◆ DATA
____________
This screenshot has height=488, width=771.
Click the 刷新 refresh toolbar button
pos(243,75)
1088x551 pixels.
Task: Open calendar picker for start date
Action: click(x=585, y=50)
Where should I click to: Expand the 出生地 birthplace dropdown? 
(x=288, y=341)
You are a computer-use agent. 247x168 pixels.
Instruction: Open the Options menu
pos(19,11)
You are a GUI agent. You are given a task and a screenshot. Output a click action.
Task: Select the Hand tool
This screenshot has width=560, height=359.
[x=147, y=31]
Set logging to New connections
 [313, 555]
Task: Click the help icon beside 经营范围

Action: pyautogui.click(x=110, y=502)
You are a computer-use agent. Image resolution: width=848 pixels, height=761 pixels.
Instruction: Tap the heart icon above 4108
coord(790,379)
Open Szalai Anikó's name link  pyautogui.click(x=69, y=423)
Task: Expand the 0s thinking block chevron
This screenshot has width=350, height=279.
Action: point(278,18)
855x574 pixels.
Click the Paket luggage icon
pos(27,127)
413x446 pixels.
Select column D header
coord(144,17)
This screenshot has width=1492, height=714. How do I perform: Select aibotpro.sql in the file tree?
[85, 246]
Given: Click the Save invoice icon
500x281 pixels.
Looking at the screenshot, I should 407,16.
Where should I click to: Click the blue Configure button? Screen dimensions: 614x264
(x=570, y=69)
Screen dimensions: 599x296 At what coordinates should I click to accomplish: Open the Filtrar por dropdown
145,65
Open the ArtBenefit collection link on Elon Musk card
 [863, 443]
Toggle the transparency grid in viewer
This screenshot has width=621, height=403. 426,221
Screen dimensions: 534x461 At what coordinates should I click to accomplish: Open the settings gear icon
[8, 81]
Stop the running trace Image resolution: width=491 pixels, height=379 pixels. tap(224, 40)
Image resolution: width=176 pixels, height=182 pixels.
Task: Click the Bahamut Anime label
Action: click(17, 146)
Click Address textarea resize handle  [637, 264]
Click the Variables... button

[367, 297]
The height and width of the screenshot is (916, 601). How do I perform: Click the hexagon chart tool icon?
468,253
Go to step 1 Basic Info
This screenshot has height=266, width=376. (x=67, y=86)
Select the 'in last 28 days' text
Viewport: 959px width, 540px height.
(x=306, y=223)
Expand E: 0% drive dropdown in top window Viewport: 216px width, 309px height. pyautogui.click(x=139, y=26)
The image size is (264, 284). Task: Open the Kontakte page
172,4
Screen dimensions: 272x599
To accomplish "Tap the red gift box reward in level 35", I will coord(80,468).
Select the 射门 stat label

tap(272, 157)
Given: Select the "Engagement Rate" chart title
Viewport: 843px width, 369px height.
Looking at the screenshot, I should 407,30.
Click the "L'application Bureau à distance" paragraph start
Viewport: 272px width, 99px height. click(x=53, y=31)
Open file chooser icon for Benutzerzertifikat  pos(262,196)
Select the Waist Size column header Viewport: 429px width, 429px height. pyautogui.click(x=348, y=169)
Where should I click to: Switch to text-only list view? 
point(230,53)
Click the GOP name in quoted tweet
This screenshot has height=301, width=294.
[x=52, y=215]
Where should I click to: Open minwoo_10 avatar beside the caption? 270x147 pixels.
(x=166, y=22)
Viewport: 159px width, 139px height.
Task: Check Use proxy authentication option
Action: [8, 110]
____________
◆ ACTION ITEM
Only the lines from the start of the material through the line containing "You are a GUI" belong in the answer, each copied exactly.

◆ YOUR RESPONSE
This screenshot has height=488, width=771.
Click the 刷新 refresh toolbar button
pos(243,75)
1088x551 pixels.
Task: Open calendar picker for start date
Action: click(x=585, y=50)
Where should I click to: Expand the 出生地 birthplace dropdown? 
(x=288, y=341)
You are a computer-use agent. 247x168 pixels.
Instruction: Open the Options menu
pos(19,11)
You are a GUI agent. You are given a task and a screenshot. Output a click action.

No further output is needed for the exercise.